Israel’s Orbotech to Be Sold to KLA-Tencor in $3.4 Billion Deal

The acquisition will bring together two players in burgeoning market for semiconductors, printed circuit boards and flat screens

Orbotech headquarters in Yavne
Ilan Assayag

Orbotech, a maker of semiconductor-manufacturing equipment and one of Israel’s biggest high-tech companies, is being sold to the American firm KLA-Tencor in a $3.4 billion deal, the two companies said on Monday.

KLA-Tencor said it was offering shareholders $69.02 a share, comprised of $38.86 in cash and a quarter share of stock, representing a premium of about 15% over Orbotech’s $59.90 closing price in New York on Friday.

The news sent the shares of Orbotech, which is based in Yavneh, 7.2% higher at $64.19 early morning local time in New York. KLA‘s stock was down 2.9% at $117.01, even though the company also announced a plan to buy back $2 billion of shares within 12 to 18 months after the Orbotech deal closes.

The transaction will bring together two companies in the market for equipment that makes and inspects semiconductors, printed circuit boards and flat panel displays. The market has taken off in recent years in line with the surge in smartphone use and, more recently, the internet of things and smart cars.

Orbotech got an important boost in the market after it acquired the U.K. company SPTS in 2014 for about $370 million, expanding its product line from automated optical inspection systems to include equipment for the microelectronics industry. Orbotech shares had risen 3.7-fold since September 2015 through last Friday.

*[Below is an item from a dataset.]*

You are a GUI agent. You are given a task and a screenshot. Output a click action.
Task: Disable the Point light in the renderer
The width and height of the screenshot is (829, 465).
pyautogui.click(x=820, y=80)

Buying Orbotech will give the KLA-Tencor, which is based in Milpitas, California, access to the fast-growing market for printed circuit boards and flat panel displays in a market worth about $2.5 billion annually.

“This combination will open new market opportunities for KLA-Tencor, and expands our portfolio serving the semiconductor industry,” said KLA-Tencor CEO Rick Wallace. “Our companies fit together exceptionally well in terms of people, processes, and technology.”

The acquisition comes less than two weeks after reports that a group of Orbotech’s biggest shareholders, led by Jacob Richter, the life sciences entrepreneur and founder of stent-maker Medinol, was seeking a buyer.

The group also includes his brother Yochai, 72, who is Orbotech’s active chairman and has a 2.1% stake, as well as the U.S. hedge fund Renaissance Technologies, with another 5.4%; Clal Insurance at 5%; and a group of Orbotech executives with a combined 8.7%. Richter holds 5.4%.

On Monday, Richter’s wife, Judith, was speaking at a conference sponsored by TheMarker when the announcement of the acquisition came. She and her husband’s shares are worth $170 million, but her response to the news was: “I’m still not thinking about how much money we’ll be making.”

Judith Richter said the couple planned to invest their profits to develop new startups in the life science sectors. “We have specific ideas, sister companies to Medinol, that make products for all aspects of the heart and the vascular system as well,” she said.

KLA-Tencor has long had manufacturing and other operations in Israel and signaled that it planned to keep Orbotech in the country after the acquisition is completed.

“KLA-Tencor has had a strong presence in Israel over the years, and this combination further expands our operations in this important global technology region,” Wallace said.

Prime Minister Benjamin Netanyahu expressed the same view. “I am glad to hear that the company, which employs 2,500 people, will continue to operate in Yavneh. More good news for the high-tech sector and the Israeli economy,” Netanyahu said in a tweet.

KLA-Tencor, which expects the deal to add immediately to its revenue growth model, non-GAAP earnings and free cash flow per share, intends to fund the cash portion of the deal with funding from the combined company’s balance sheet.